Blog Post

SQL Graph, part I

,

This blog is a kick-off the series that will be dedicated to the graph databases and engines, being more specifically focused on the SQL Graph, that is the newest extension to the SQL Server engine, as well as the Azure SQL Database (upcoming).

What are Graph Databases

Graph databases are based on graph theory, and employ nodes, edges, and properties. The graph theory is the study of the graphs that are mathematical structures used to model pairwise relations between objects. A graph in this context is made up of nodes, edges which are connected by edges, arcs, or lines.

A graph can be directed or undirected (uni or bi-directional) that might point the direction of the relationship between the edges.

Graph databases can be compared to the Network Model Databases, that were focusing on solving the same problem the interconnected world.

The most popular graph database in the world currently is NEO4J, which is implemented in Java and is using CQL (Cypher Query Language), a language that has definitely inspired the SQL Graph T-SQL language extension.

SQL Graph

For SQL Server 2017 Microsoft has decided to do some very important addition in the form of the Graph engine, which is tentatively called SQL Graph.

Lead by Shreya Verma, this is most probably one of the most underrated and unappreciated effort with the relational engine.

The graph of the SQL Graph will consist from a collection of the Nodes & Edges that will be represented as tables.

Current implementation will allow to place one logical graph within a database (and I totally believe that this will change in the future releases of SQL Server, most probably on vNext).

SQL Graph currently contains 2 types of tables (Nodes & Edges), plus the extensions for the Query Processor that allow to process Nodes & Edges.

Node Table

Node table represents the entity (or vertice/point) that is the crucial part of the objects for the graph schema.

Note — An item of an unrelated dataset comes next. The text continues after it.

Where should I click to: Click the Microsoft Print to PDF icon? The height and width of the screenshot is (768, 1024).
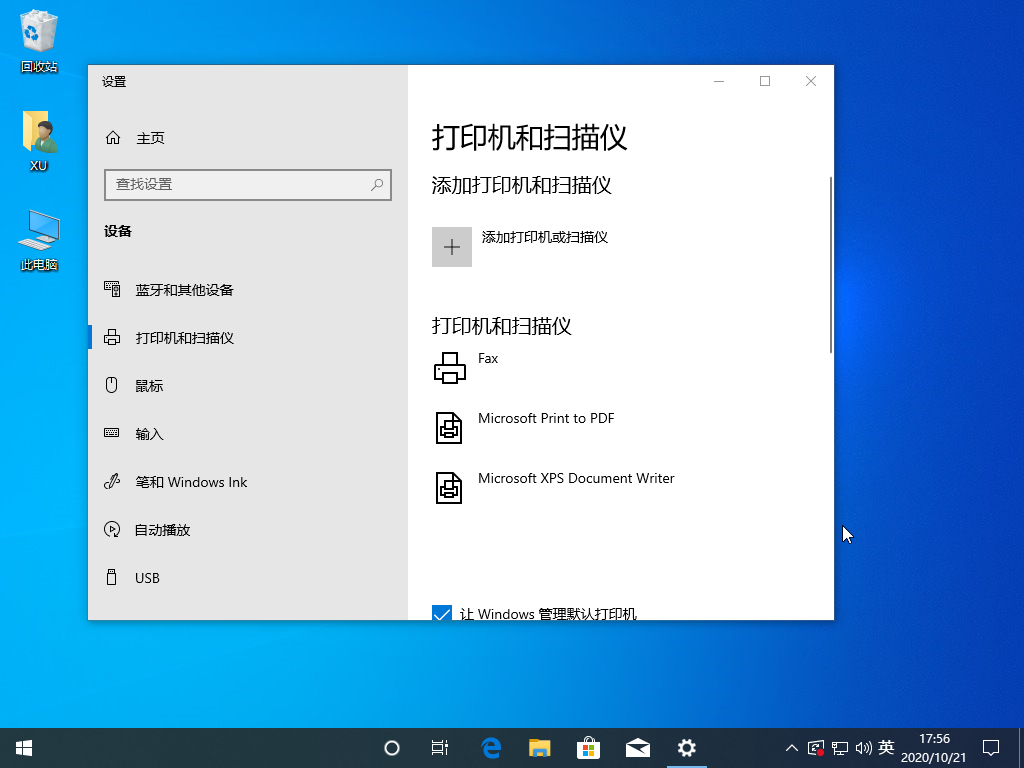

To create a node table you will simply need to specify that the table should be created as a node, and here below I am giving you an example of a Person table, containing 3 simple attributes that will be created for SQLGraph as a Node (you might consider the syntax to be similar to the In-Memory table creation, which type is defined after the effective table declaration:

DROP TABLE IF EXISTS dbo.Person;
CREATE TABLE dbo.Person
(
Id    INT NOT NULL identity(1,1) primary key,
FullName    NVARCHAR(75) NOT NULL,
Age    TINYINT NOT NULL,
) AS NODE;

Within every Node Table there is a $node_id column, that will internally have a unique automatically generated name, helping to identify uniquely the object. This column will be created as a NVARCHAR(1000) with values stored as JSON.

Additionally another implicit identity column will be generated as a Graph_Id, which name will contain internal graph_id column with another hex string automatically added to it.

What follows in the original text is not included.